Task description:
Start at the line in the entries below that contains "Image resolution: width=541", stop at the line that contains "Task: Click the camera snapshot icon", and output exactly the lines in that span, both ends included.

--------------------------------

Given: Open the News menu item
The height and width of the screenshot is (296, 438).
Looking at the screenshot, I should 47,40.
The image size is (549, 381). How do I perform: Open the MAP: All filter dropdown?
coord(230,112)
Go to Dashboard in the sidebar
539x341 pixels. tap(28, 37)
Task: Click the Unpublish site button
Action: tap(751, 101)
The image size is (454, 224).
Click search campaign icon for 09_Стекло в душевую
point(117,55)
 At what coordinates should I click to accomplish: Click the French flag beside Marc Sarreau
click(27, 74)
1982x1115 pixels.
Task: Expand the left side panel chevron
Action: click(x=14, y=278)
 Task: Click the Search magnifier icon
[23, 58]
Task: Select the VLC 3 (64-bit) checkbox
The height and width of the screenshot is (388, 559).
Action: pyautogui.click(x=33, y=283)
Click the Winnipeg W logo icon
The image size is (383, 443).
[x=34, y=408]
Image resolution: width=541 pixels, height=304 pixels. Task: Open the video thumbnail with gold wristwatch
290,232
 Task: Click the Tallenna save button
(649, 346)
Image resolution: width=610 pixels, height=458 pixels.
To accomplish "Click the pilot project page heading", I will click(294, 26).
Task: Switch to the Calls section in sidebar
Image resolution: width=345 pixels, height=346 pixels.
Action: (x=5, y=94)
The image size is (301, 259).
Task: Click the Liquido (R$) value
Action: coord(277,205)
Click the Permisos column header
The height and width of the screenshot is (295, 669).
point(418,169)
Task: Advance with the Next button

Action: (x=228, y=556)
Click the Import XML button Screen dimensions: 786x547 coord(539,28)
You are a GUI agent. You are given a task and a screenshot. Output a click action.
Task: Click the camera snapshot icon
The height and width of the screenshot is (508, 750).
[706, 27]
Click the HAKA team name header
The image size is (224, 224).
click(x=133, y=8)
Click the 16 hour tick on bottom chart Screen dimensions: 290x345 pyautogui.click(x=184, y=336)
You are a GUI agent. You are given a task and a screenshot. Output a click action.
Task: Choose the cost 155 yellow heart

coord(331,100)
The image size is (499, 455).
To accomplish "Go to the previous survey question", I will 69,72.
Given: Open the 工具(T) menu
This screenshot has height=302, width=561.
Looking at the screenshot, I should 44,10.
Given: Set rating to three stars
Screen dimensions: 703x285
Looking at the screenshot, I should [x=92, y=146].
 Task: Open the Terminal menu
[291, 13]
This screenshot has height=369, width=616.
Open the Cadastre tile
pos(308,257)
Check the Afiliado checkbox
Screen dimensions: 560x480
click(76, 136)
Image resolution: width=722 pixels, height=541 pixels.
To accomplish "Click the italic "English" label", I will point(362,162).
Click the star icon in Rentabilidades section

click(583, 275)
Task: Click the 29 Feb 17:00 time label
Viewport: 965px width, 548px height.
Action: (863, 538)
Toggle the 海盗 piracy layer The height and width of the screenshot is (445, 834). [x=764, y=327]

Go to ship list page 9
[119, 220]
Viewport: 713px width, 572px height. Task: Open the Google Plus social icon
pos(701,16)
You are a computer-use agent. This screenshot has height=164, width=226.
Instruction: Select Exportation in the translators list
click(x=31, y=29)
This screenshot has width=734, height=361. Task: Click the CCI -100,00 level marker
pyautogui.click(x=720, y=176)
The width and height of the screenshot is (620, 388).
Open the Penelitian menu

--------------------------------

Answer to this task:
Image resolution: width=541 pixels, height=304 pixels. Task: Open the video thumbnail with gold wristwatch
290,232
 Task: Click the Tallenna save button
(649, 346)
Image resolution: width=610 pixels, height=458 pixels.
To accomplish "Click the pilot project page heading", I will click(294, 26).
Task: Switch to the Calls section in sidebar
Image resolution: width=345 pixels, height=346 pixels.
Action: (x=5, y=94)
The image size is (301, 259).
Task: Click the Liquido (R$) value
Action: coord(277,205)
Click the Permisos column header
The height and width of the screenshot is (295, 669).
point(418,169)
Task: Advance with the Next button

Action: (x=228, y=556)
Click the Import XML button Screen dimensions: 786x547 coord(539,28)
You are a GUI agent. You are given a task and a screenshot. Output a click action.
Task: Click the camera snapshot icon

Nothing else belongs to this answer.